:: Reading text

She goes on to describe how poetry came to her, in a sublime passage: “Something about all that time – the utter security of the atmosphere created by my mother, the parijaat tree she planted in the garden, which dropped all its intensely scented flowers at night in a perfumed litter of starry white petals with orange tipped stems and hearts, the wide stone stairways, the seemingly endless afternoons on the vine-shaded verandah on the first floor, all the stories I read and listened to that wove their webs around me – planted the seed of poetry in me which was to grow many years later.”


In chapter four, she briefly mentions the Chinese who used to live in fairly large numbers in Calcutta of those days, and their food. While the Chinatown still exists in Calcutta, it has lost its past glory. The reason was that in 1962, the Indian government, facing an attack from China, decided that the Chinese living in Calcutta and other places in India, were a security threat to the country and interned many of them in a prison camp in Deoli, Rajasthan, for years, even after the short war ended. It is a blot on India’s record as a nation and hopefully, an apology can be made one day by the powers-that-be.

In Chapter 6, we learn about Mendonsa’s move to France, to study painting. We learn that it was a period of transition for the family as her mother moved back to Goa, her original home, being a Goan, along with her father.

Her love for Paris shines through in her descriptions of the city, although we get a glimpse of her struggle too, to make her way in it. “After almost a year doing odd jobs, I found a job at the Indian embassy in Paris as a local employee and moved out of the Moreau’s house, although we remained in close touch for our entire Parisian sojourn. For the first time, I started living on my own, renting a room in a beautiful apartment on the very chic Rue du Bac, near the Gare d’Orsay, which later housed the famous Impressionist museum. My room was small,but had a little balcony that looked out over the interior courtyard of the building: the walls there were covered with a mantle of what is called vigne-vierge  (literally ‘virgin vine’) – the leaves are large and the most ethereal green – in autumn, they turn every shade from pink to blood red, a stunning sight. Naturally, I had never cooked, so I simply ate out as much as I could. From the front of the apartment, one could see Paris spread out like a magic carpet, with the blue and gold dome of the Invalides rising like a Faberge egg in the middle.”

::::

Exercises to complete:
A. From the poetry passage quoted in the text about Mendonsa, list the things she says planted the seed of poetry in her.
B. Write the next part of the text about Mendonsa, picking up after its final sentence.

:: Data entries

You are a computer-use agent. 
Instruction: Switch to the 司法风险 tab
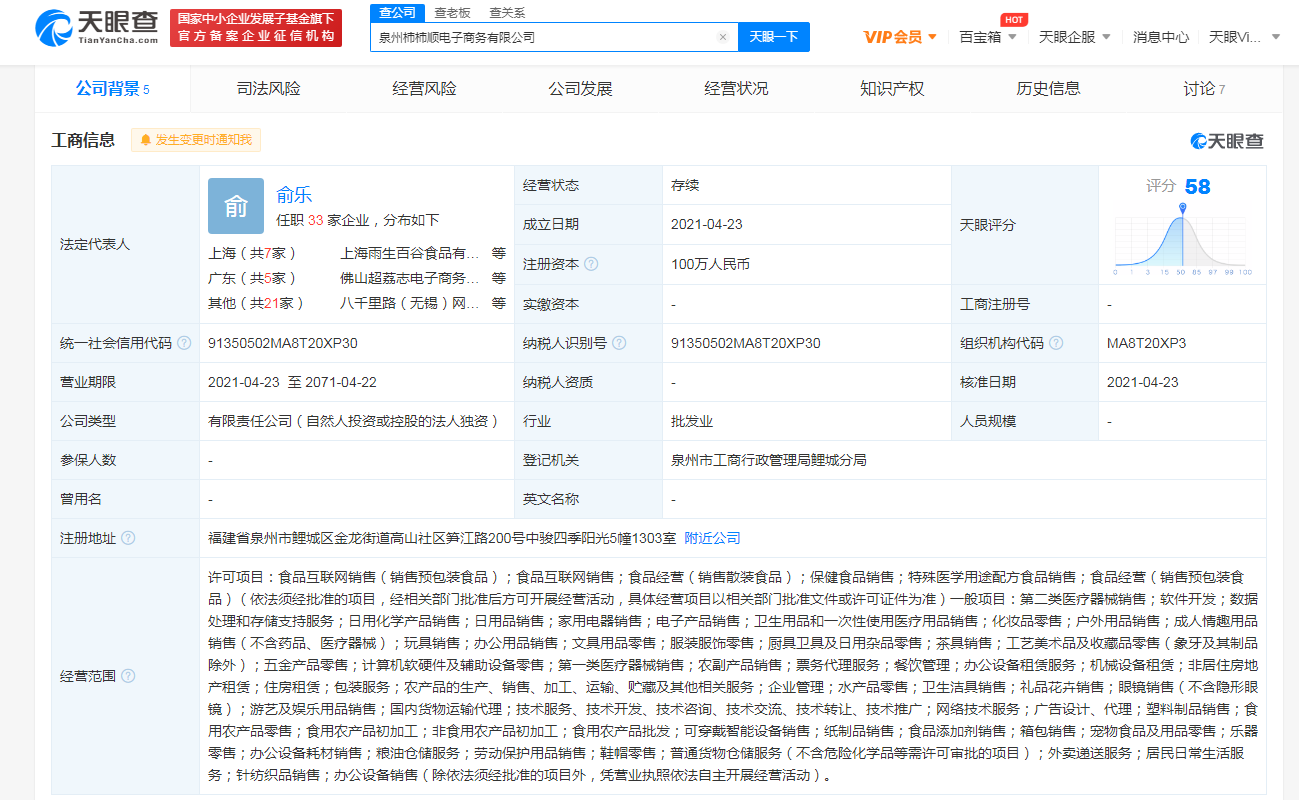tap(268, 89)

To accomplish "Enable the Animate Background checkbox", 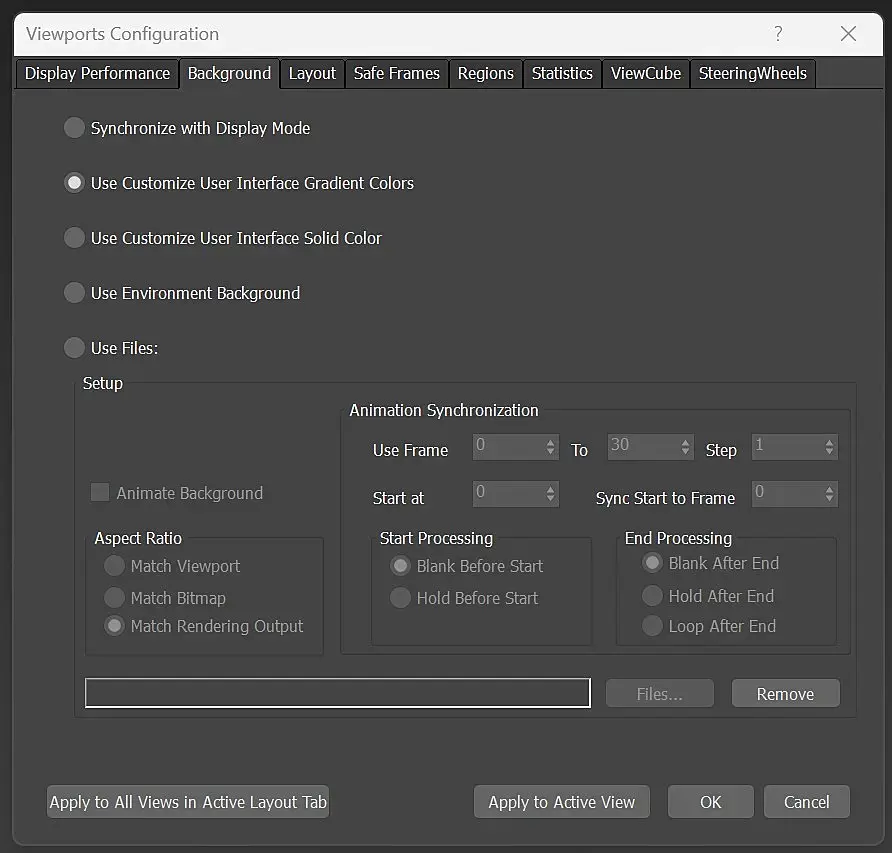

::::
:: Data entries

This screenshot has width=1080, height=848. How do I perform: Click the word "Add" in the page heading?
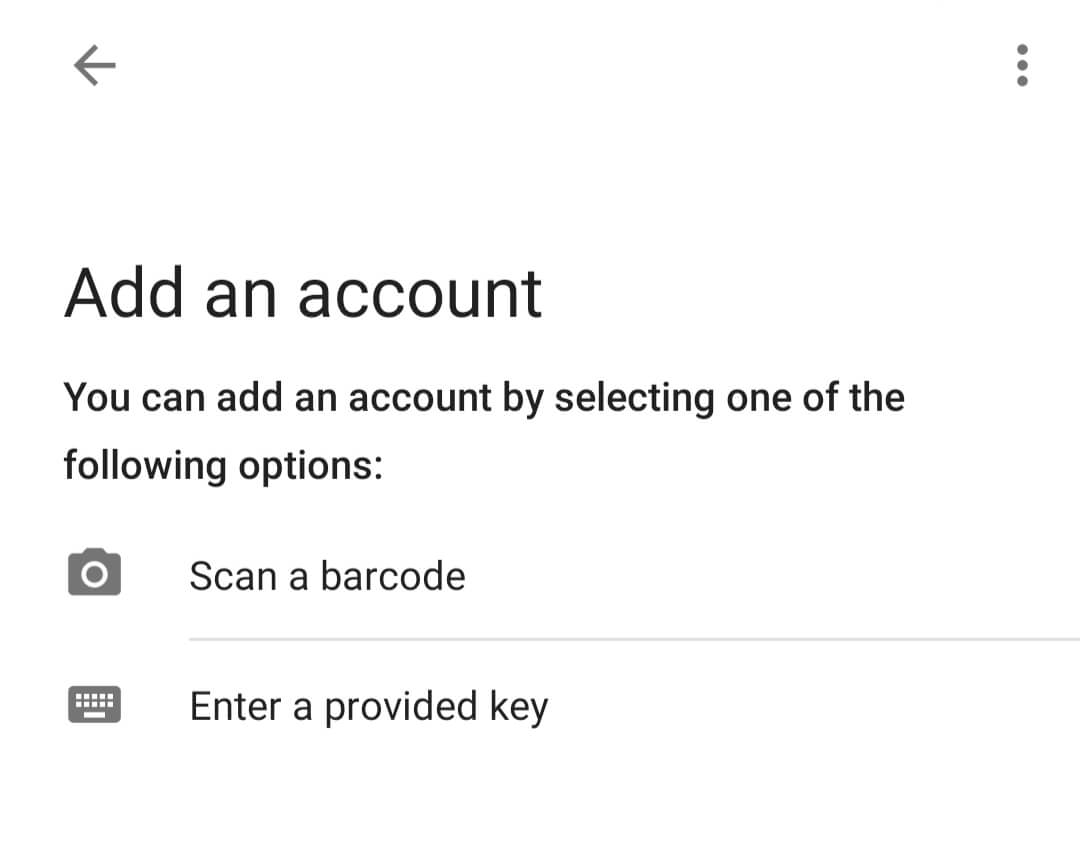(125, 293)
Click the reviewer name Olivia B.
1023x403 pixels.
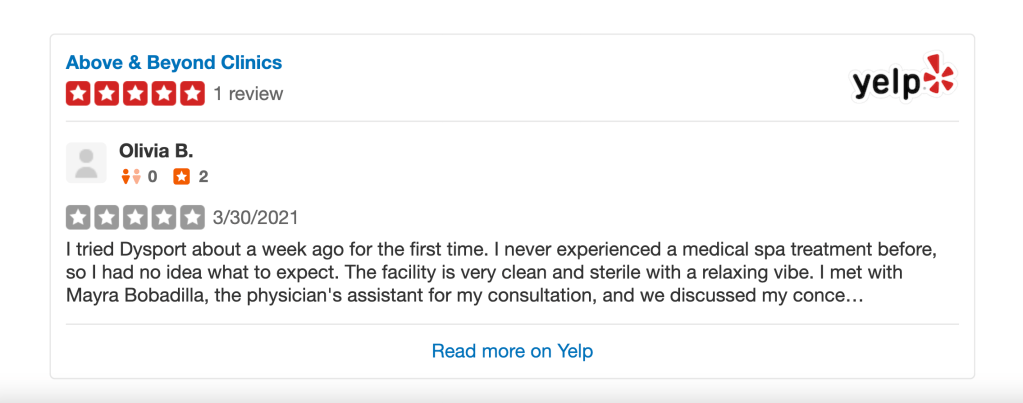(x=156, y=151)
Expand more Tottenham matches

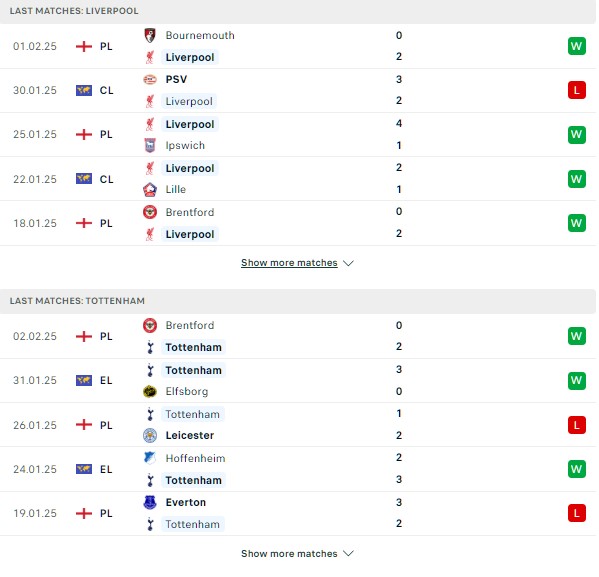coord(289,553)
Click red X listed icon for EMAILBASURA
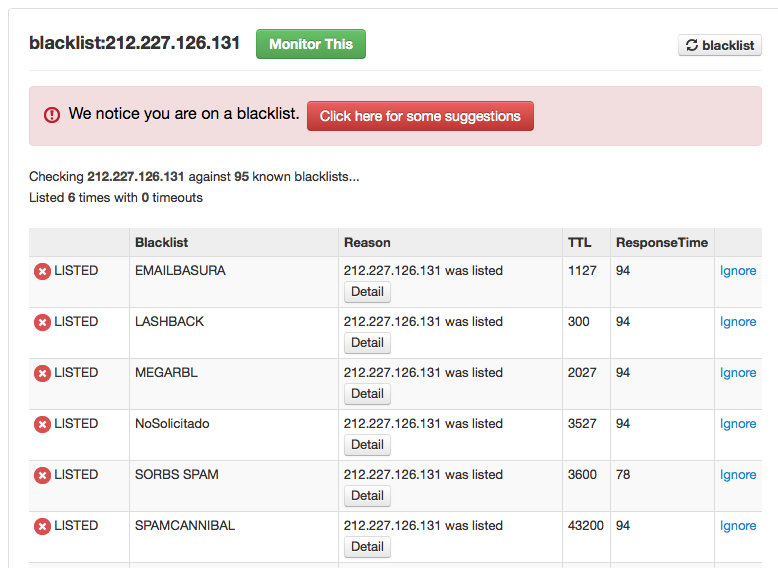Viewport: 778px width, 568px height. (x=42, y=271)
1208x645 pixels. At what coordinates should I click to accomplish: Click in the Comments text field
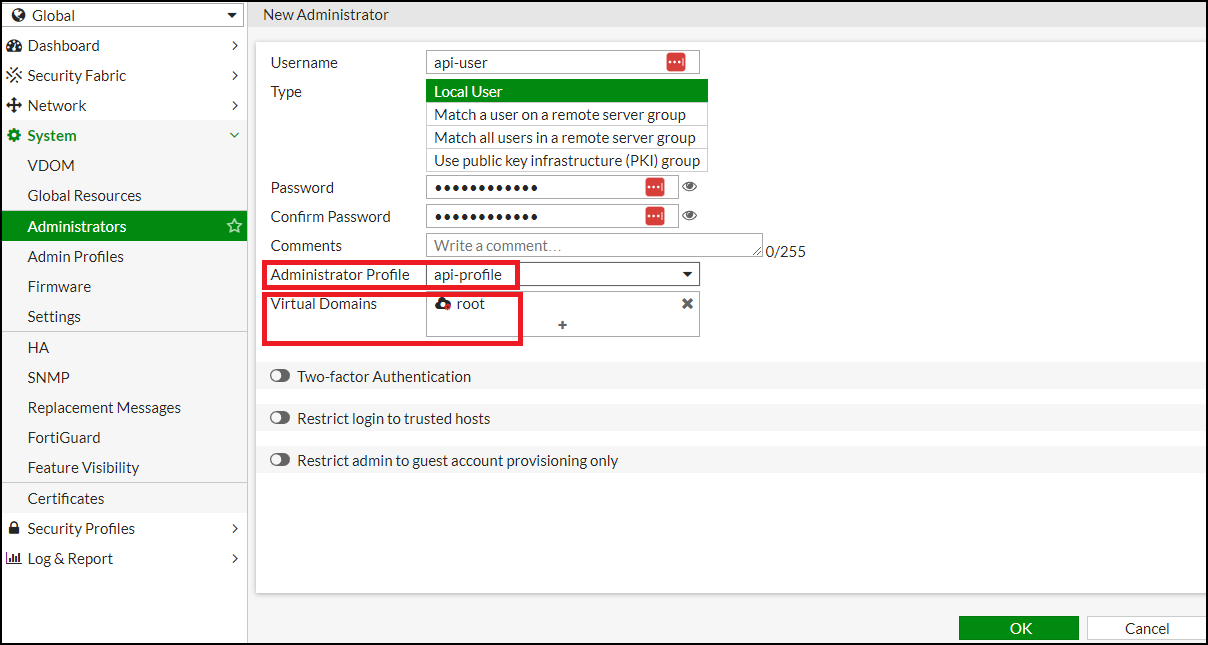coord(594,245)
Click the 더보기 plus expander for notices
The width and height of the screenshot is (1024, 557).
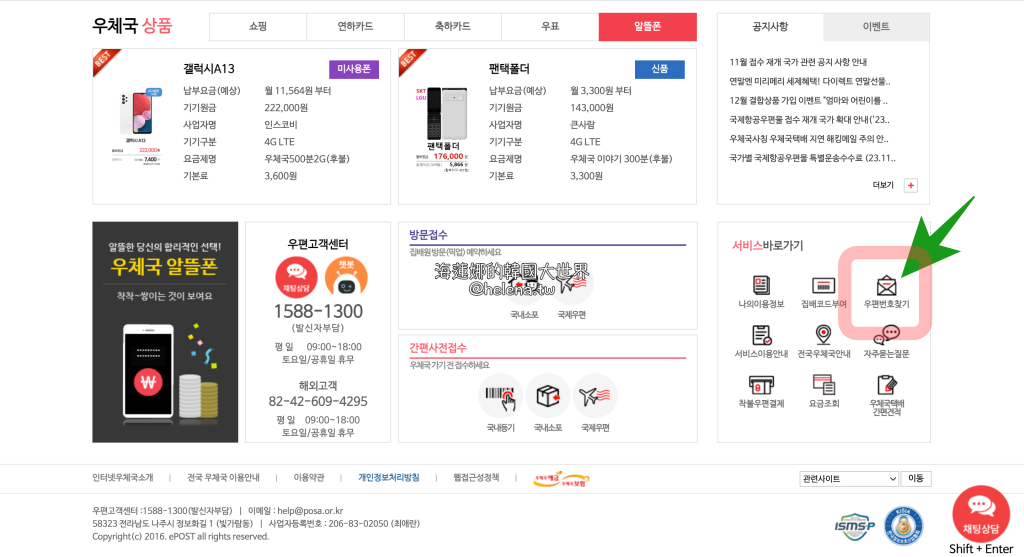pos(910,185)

::::
:: Data entries

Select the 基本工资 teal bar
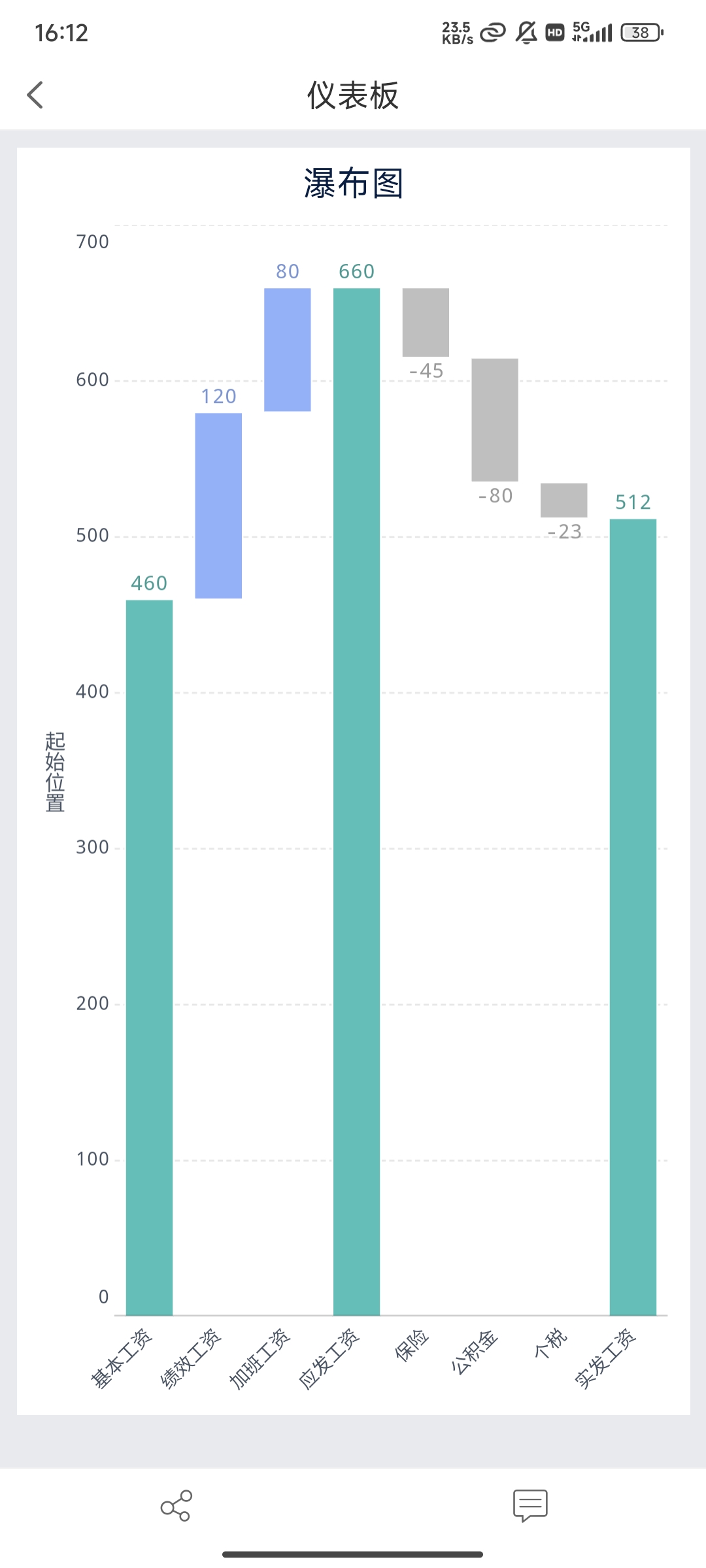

::::

Responses:
A.
- the utter security of the atmosphere created by her mother
- the parijaat tree her mother planted in the garden
- the wide stone stairways
- the seemingly endless afternoons on the vine-shaded verandah on the first floor
- all the stories she read and listened to

B.
The next few chapters delve into her long stay in Paris, where she lived a charmed life, full of gregarious friends, outings to the French countryside, wine and exquisite French food. Somewhere along the line, she became involved with a language school, thus finding herself a vocation, and she also started to learn how to cook.


After two decades in that ‘moveable feast’ of a city, Mendonsa decided to return to India, in order to write and paint and has lived here since 1995. Initially, she stayed in Bangalore, then Goa, before finally settling in the Nilgiris. She writes about her life there, in the final chapter: “We were lucky enough to find a plot of land in the middle of an untouched tea plantation – alas, after more than ten years now, it is no longer untouched! – and proceeded to build a house. The site overlooked a valley through which a river ran…

Living in the Nilgiris, in a remote area 6000 feet up, full of wild animals, we have many fewer guests than we did in the ten years we lived in  Goa… It is wonderful being able to eat fresh salads from the garden and pick armfuls of roses, but difficult to get quite a lot of things that were easily available elsewhere, not to mention alcohol.”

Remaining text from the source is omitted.